Jorge Alderete | |
---|---|
Born | 1971 Santa Cruz, Argentina (Patagonia) |
Nationality | Argentinian |
Alma mater | National University of La Plata |
Spouse(s) | Clarissa Moura |
Website | jorgealderete |
Jorge Alderete (born 1971), also known as Dr. Alderete, is an Argentine illustrator, animator, editor and owner of several businesses, best known for his comic book and kitsch aesthetic in his work. Most of Alderete’s career has evolved in Mexico, where he came in 1998 and with the exception of a year in Spain, has since stayed, living and worked from his apartment in Colonia Roma in Mexico City. Most of his work is related to Mexico City’s music scene, especially rock and surf bands, having created about eighty CD covers and various other promotional items including the billboards for the 2011 Vive Latino music festival. Alderete’s work has appeared in publications, including anthologies of graphic arts in Mexico, the United States and Europe and has also done animation work for MTV, Nickelodeon and Mexican television.
Jorge Alderete was born in the town of Santa Cruz, Argentina (Patagonia) in 1971. He is the eldest of three children to a middle-class family and named after his father. His mother was a teacher and his father a state employee. Although born in Santa Cruz, he grew up in a small city called Neuquén, in the province of the same name.

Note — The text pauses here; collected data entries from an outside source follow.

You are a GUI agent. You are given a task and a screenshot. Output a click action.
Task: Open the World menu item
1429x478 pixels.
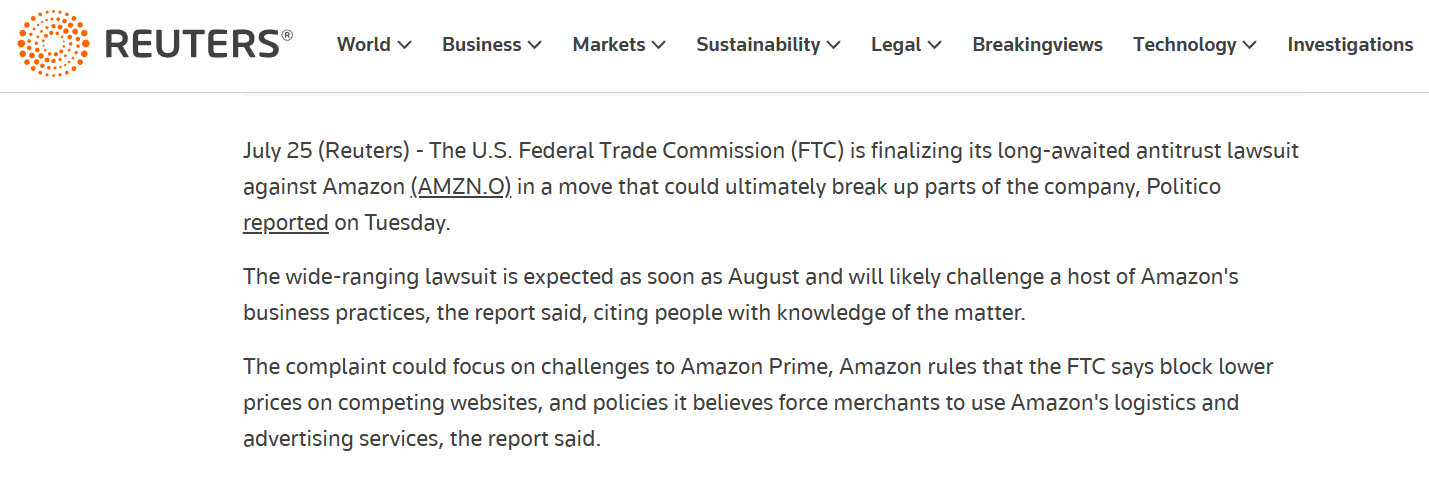point(363,45)
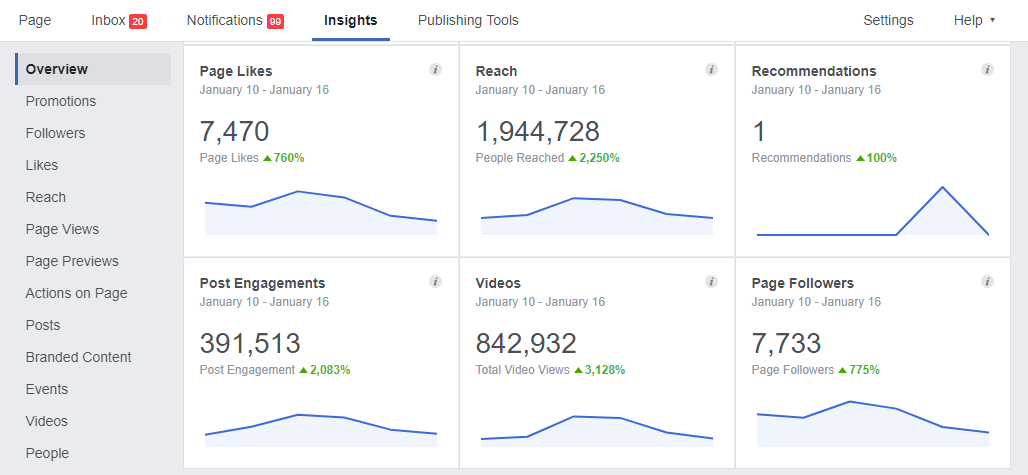Viewport: 1028px width, 475px height.
Task: Click the red Inbox badge showing 20
Action: [x=138, y=21]
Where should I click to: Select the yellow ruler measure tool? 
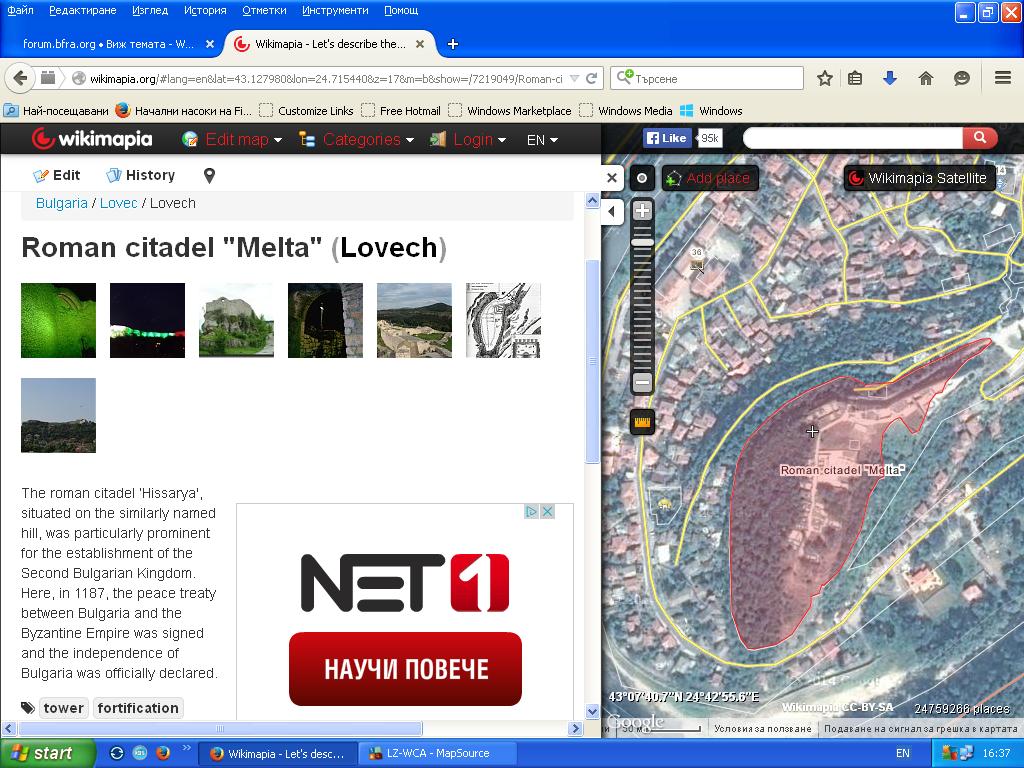pyautogui.click(x=642, y=422)
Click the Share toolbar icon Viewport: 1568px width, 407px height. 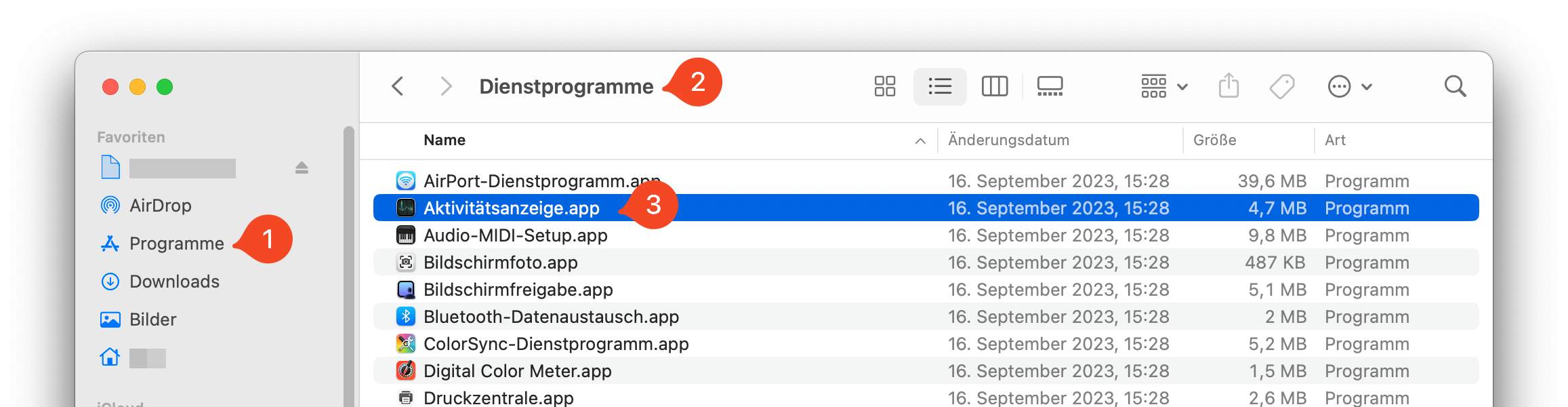point(1229,87)
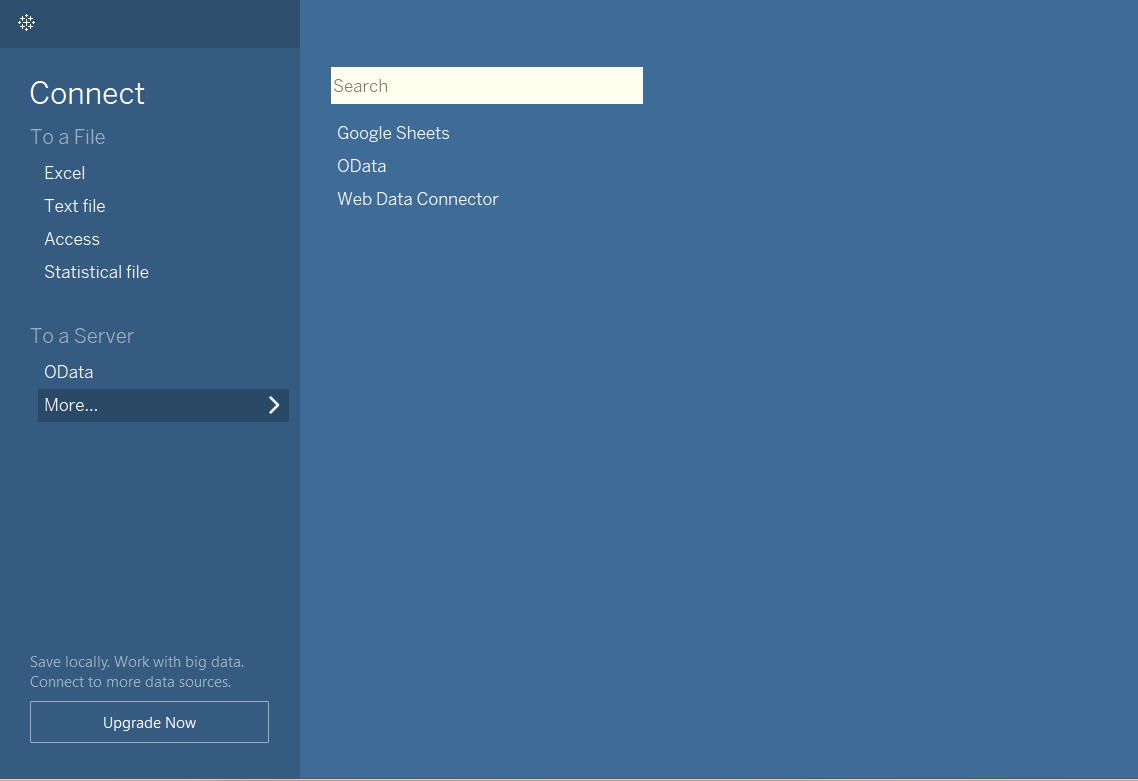Click the To a File section header
This screenshot has height=781, width=1138.
(x=67, y=136)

Aldrete received his first comic book/graphic novel before he was able to read and took to them immediately, reading them through his childhood in the 1970s and 1980s. This comic books were not of the superhero kind. In Argentina, they are closer to graphic novels, mostly written for older audiences, based on classic stories and others. This kind of graphic has more prestige in Argentina, with many locally produced and imported from other parts of the Americas and Europe. Popular authors included Alberto Breccia, Hugo Pratt and Corto Maltés. He not only read these books, they prompted a love for drawing, coping what he say, the only one of the three siblings to do this. His parents supported him, even sending Jorge to classes, but he found them boring and learning on his own. His interest in graphic novel creation was enough to be frustrated in his teens to be a 14-hour bus ride from Buenos Aires, where all the publishers were. Instead, Aldrete and some friends in Neuquén started their own fanzine called Alquitrán.